#### [Exercise prompt]
Copy every line from the data below in which the string "computer" can be found.

#### [Collected data]
▼

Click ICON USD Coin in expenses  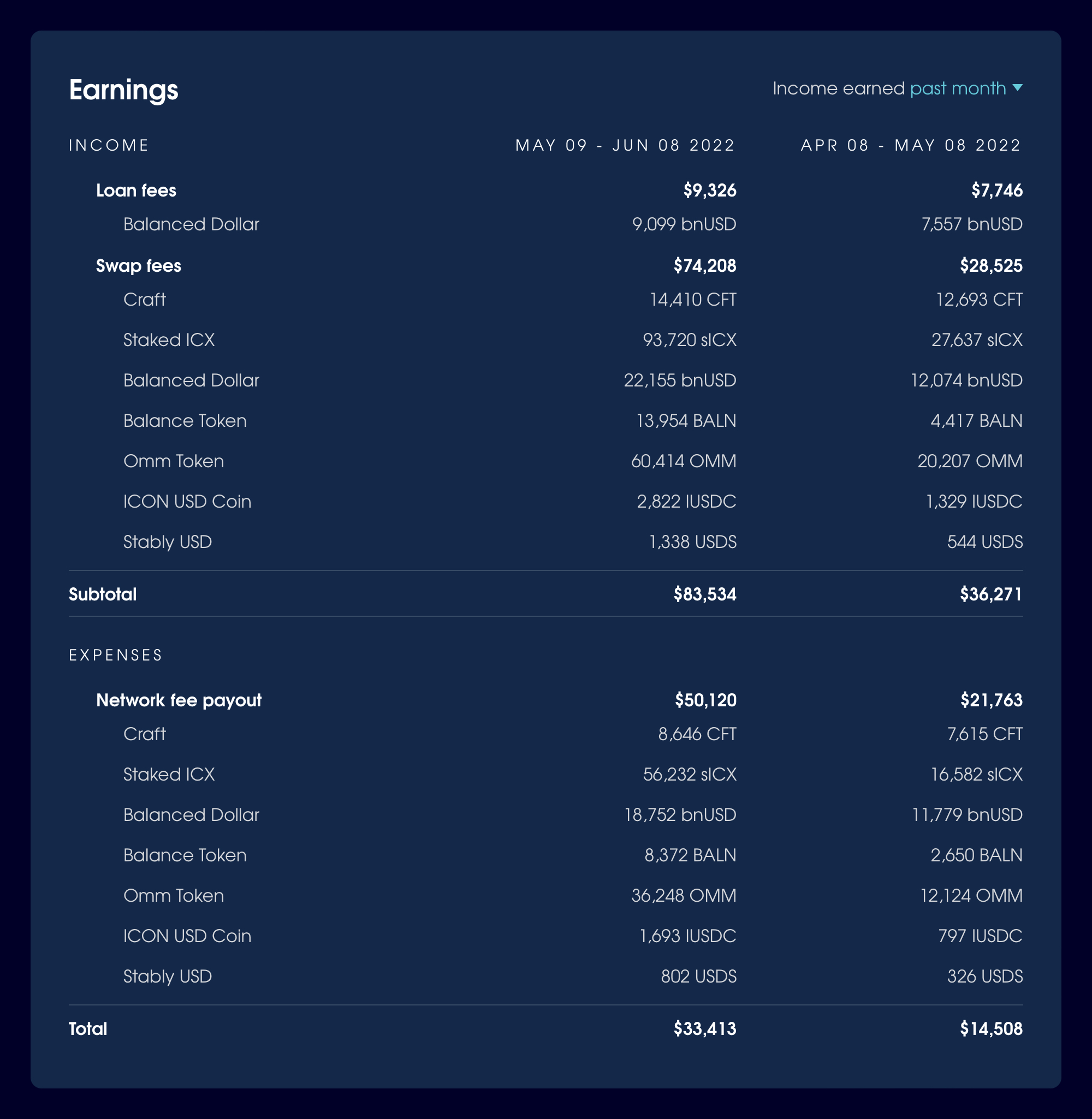[x=187, y=936]
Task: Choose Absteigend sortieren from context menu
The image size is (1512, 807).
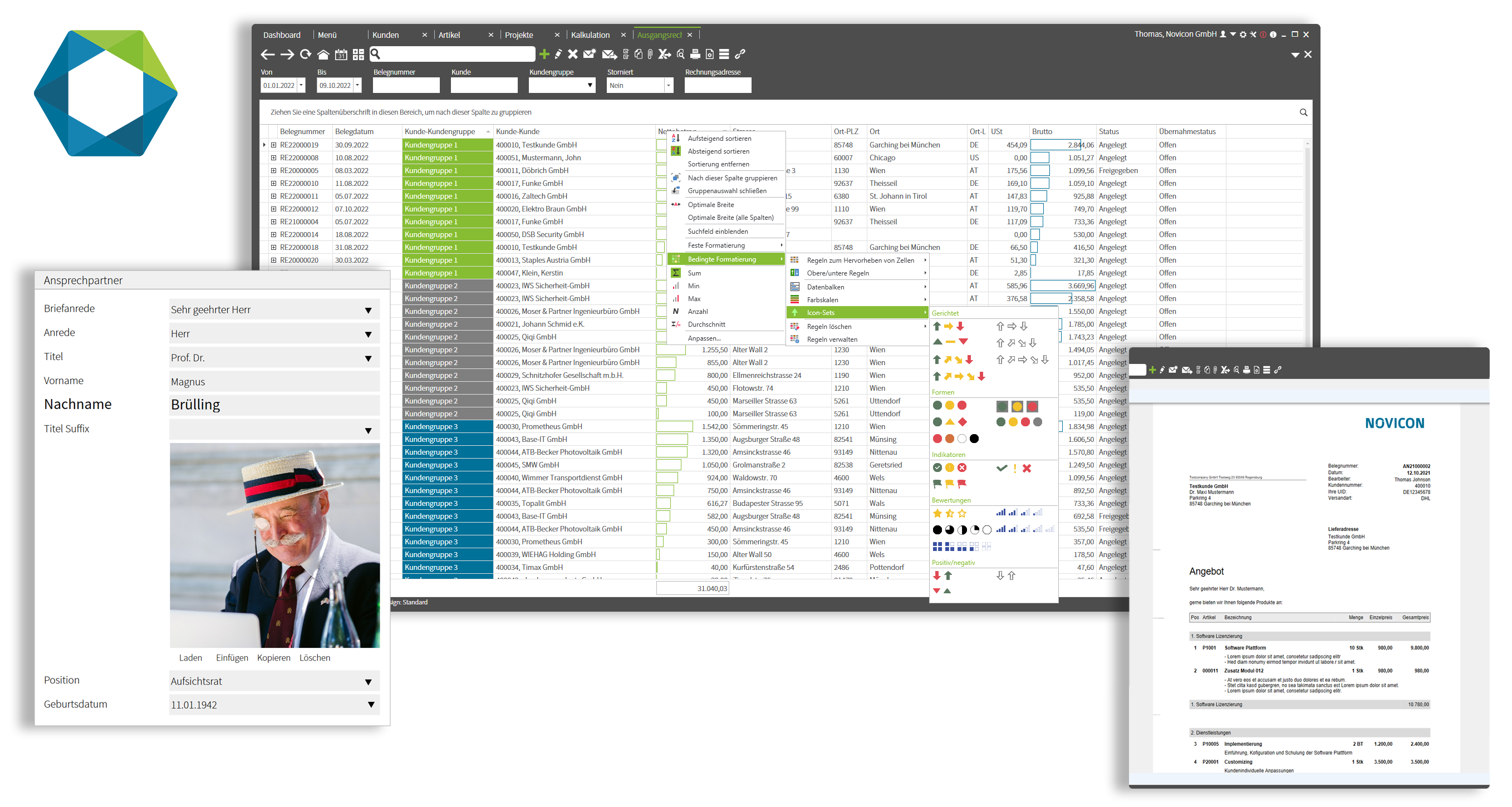Action: tap(718, 151)
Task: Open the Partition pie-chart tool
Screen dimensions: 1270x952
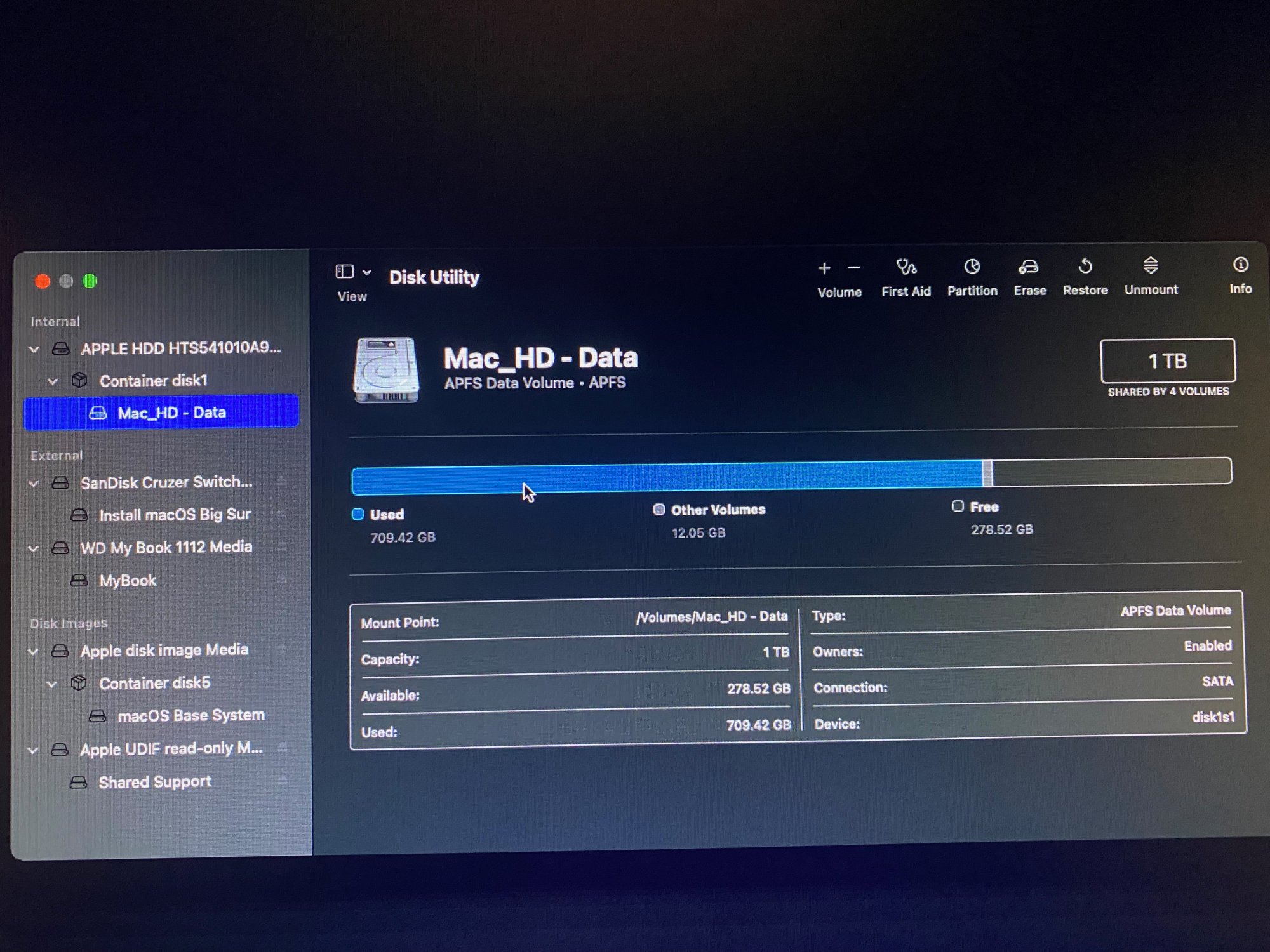Action: coord(972,267)
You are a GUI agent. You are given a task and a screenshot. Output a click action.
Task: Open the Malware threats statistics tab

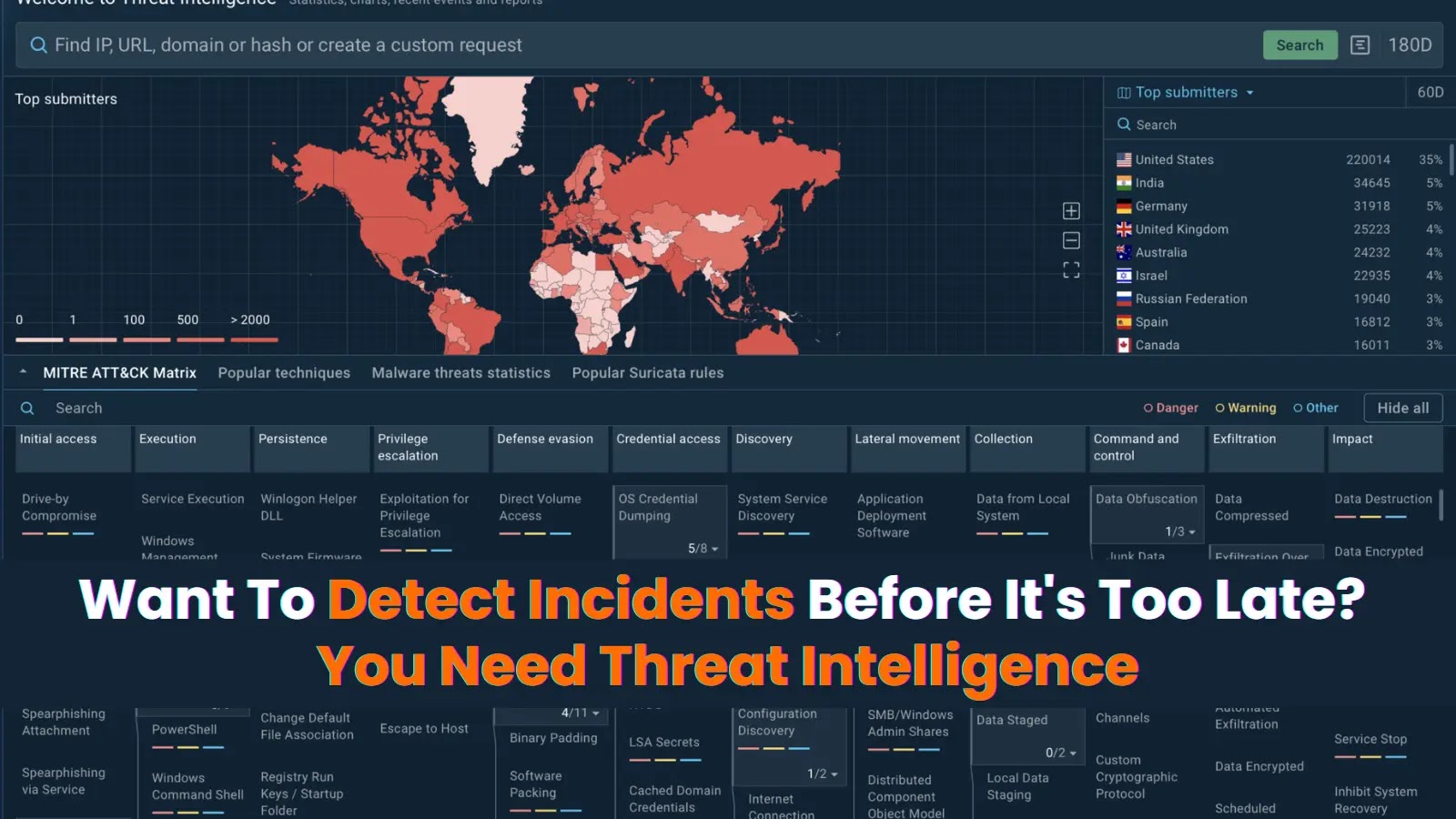click(x=460, y=372)
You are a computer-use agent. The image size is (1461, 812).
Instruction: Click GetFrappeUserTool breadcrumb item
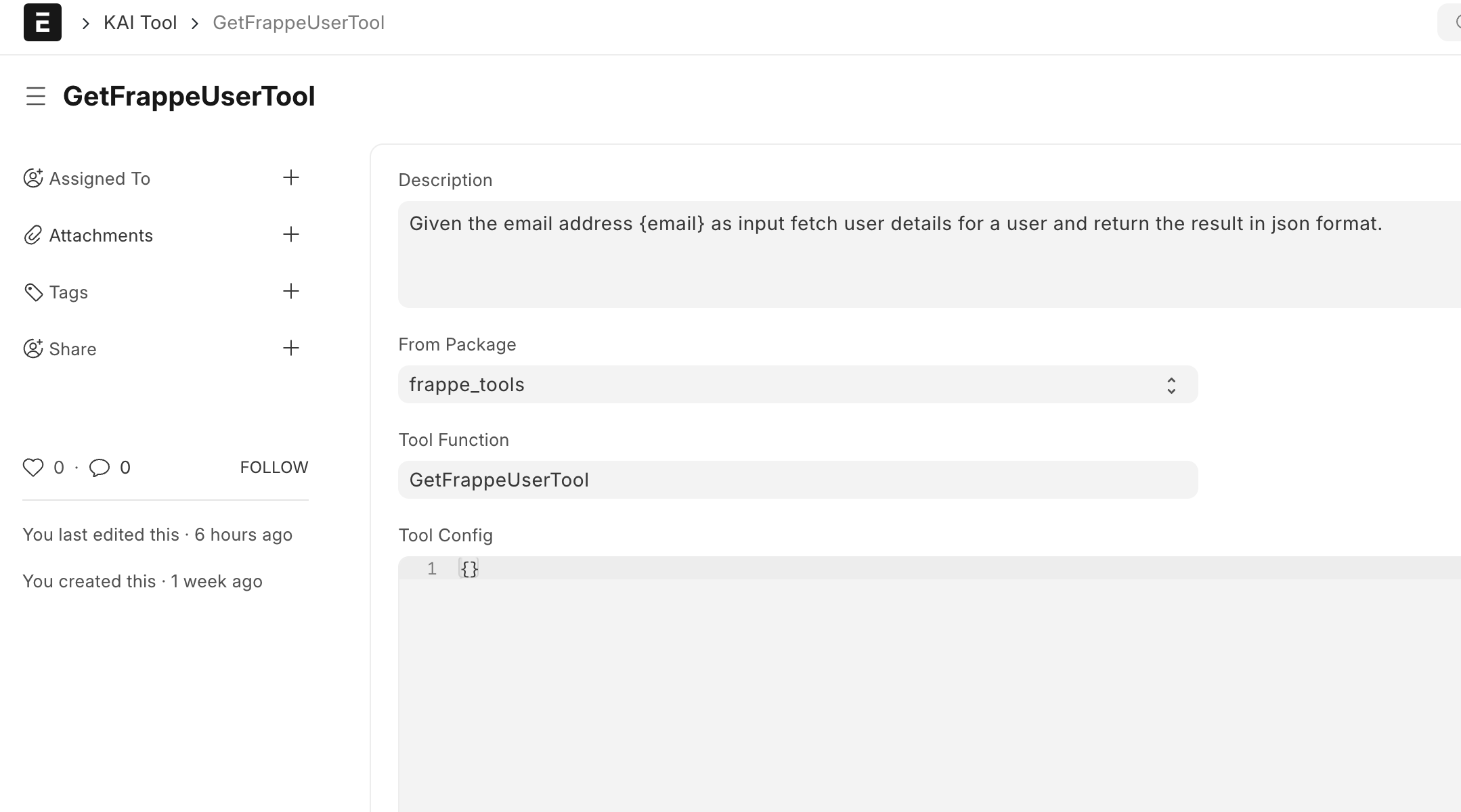pyautogui.click(x=299, y=23)
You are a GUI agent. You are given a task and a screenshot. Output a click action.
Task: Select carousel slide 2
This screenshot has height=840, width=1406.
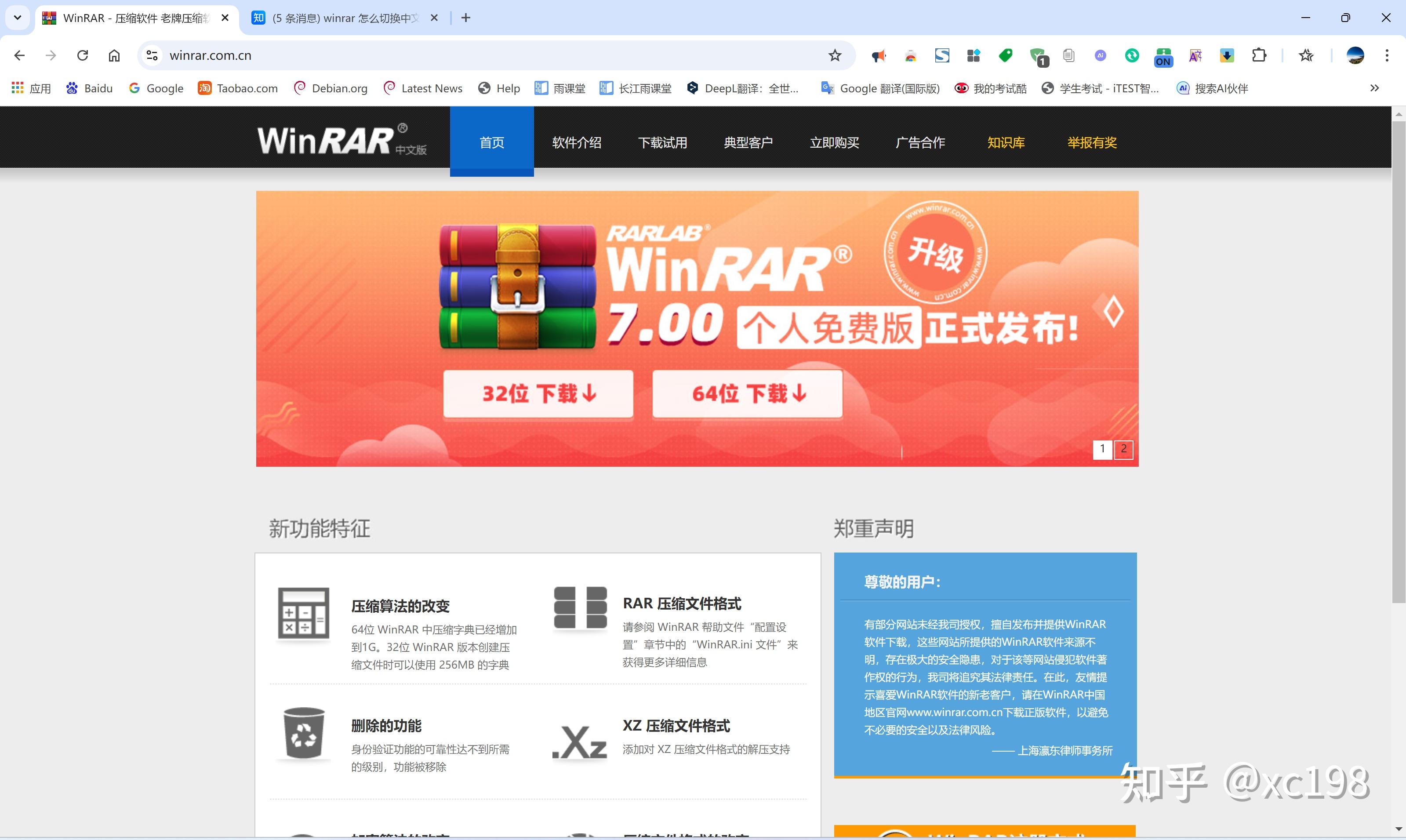pyautogui.click(x=1124, y=449)
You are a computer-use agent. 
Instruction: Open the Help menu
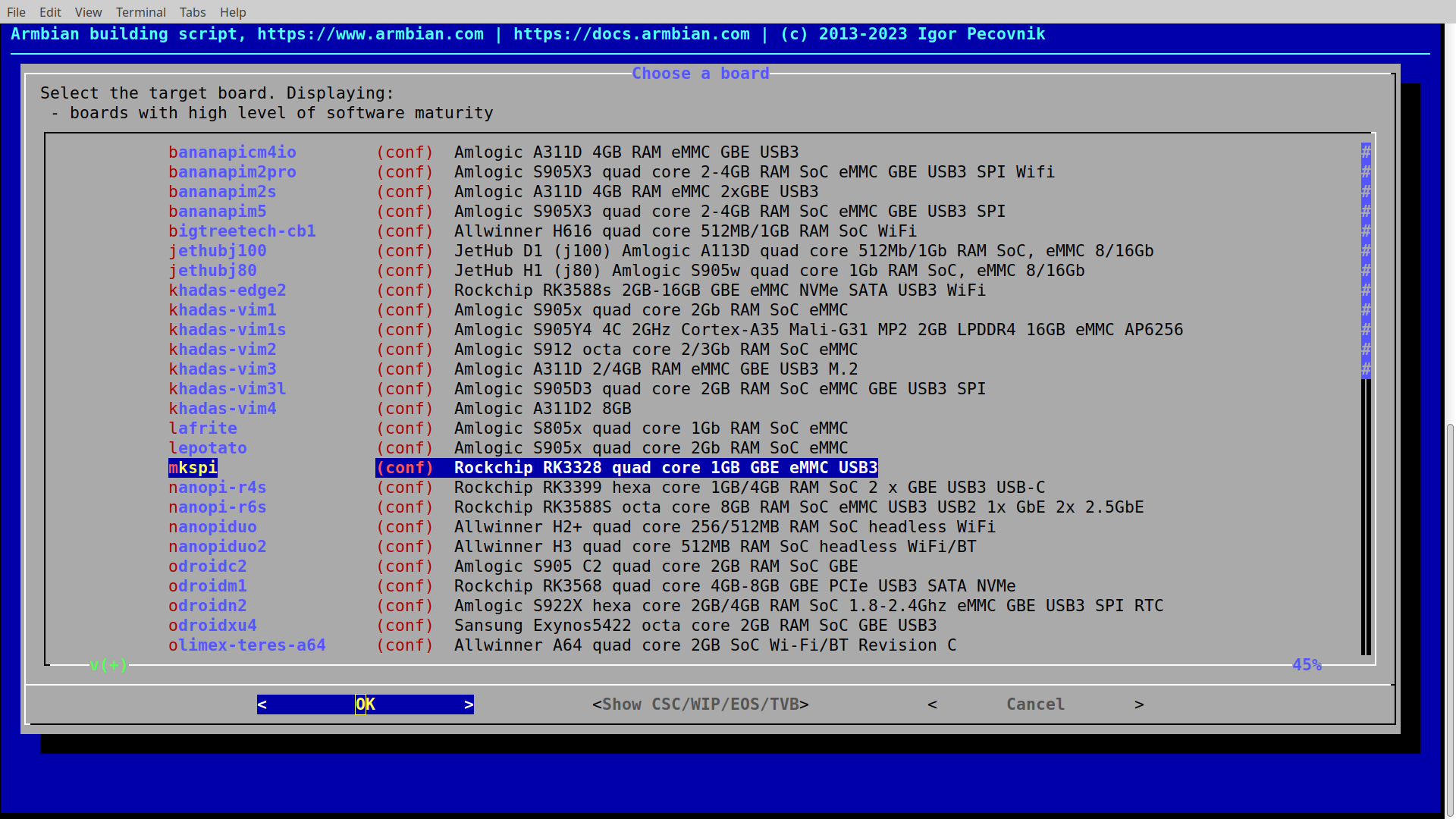click(233, 12)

▲

#### [Answer section]
You are a computer-use agent. The image size is (1461, 812).
You are a computer-use agent. 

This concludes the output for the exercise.